■ **TRECHO**:
+ + +
São ideologias tecnocêntricas com
consequências para todos nós.
O nome do seu aglomerado é: Tescreal (pronuncia-se
tésque-real). O acrônimo refere-se a: transumanismo, extropianismo,
singularitarianismo, cosmismo, racionalismo, efetivo altruísmo e longo
prazismo.
O termo foi criado por Émile Torres e Timnit Gebru, esta última,
cientista especializada em ética para inteligência artificial que trabalhou
para o Google mas foi demitida.
Você pode dizer: nunca ouvi falar de nada disso. No
entanto, essas ideologias capturaram um segmento importante da população do
planeta: os bilionários.
Nesse circuito, têm exercido grande influência, como
exemplifica a demissão e a recontratação de Sam Altman.
Vale falar rapidamente de cada uma. O transumanismo
quer redesenhar os humanos usando a tecnologia, criando pessoas superiores (os
"pós-humanos").
+ + +
■ **MATERIAL**:

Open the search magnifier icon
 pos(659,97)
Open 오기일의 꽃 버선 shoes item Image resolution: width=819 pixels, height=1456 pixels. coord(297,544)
+ + +
■ **O QUE FAZER**:
**1.** Reescreva em forma de lista o parágrafo do trecho que começa com "O nome do seu aglomerado é", sem perder nenhum de seus fatos principais.
**2.** Retome o trecho sobre as ideologias do Tescreal logo após a última frase e dê continuidade ao texto.

■ **RESPOSTAS ESPERADAS**:
**1.**
- Nome do aglomerado: Tescreal (pronuncia-se tésque-real)
- Ideologias que formam o acrônimo:
  - transumanismo
  - extropianismo
  - singularitarianismo
  - cosmismo
  - racionalismo
  - efetivo altruísmo
  - longo prazismo

**2.**
Isso incluiria inteligência aumentada, controle de
emoções e até imortalidade (por meio de digitalização da consciência).
Extropianismo, singularitarianismo e cosmismo têm
pontos em comum. O primeiro quer que a tecnologia seja usada para padronizar os
valores humanos por meio de uma convergência tecnológica.
O segundo quer criar
uma forma de inteligência externa que seja muito maior que a nossa (momento
conhecido como "singularidade").
Já o cosmismo prega que "humanos fundam-se
com a tecnologia", levando a mente a habitar mundos virtuais que permitam
"realizar as promessas das religiões e outras que nenhuma religião sequer
sonhou".
O racionalismo por sua vez leva a um utilitarismo
radical.
Quer que a tecnologia suprima as deficiências morais humanas fazendo
cálculos absolutos e universais.
Ele aceita que alguém seja "torturado por
50 anos para que milhões de pessoas não tenham de lidar com o desconforto de
ter um cisco no olho".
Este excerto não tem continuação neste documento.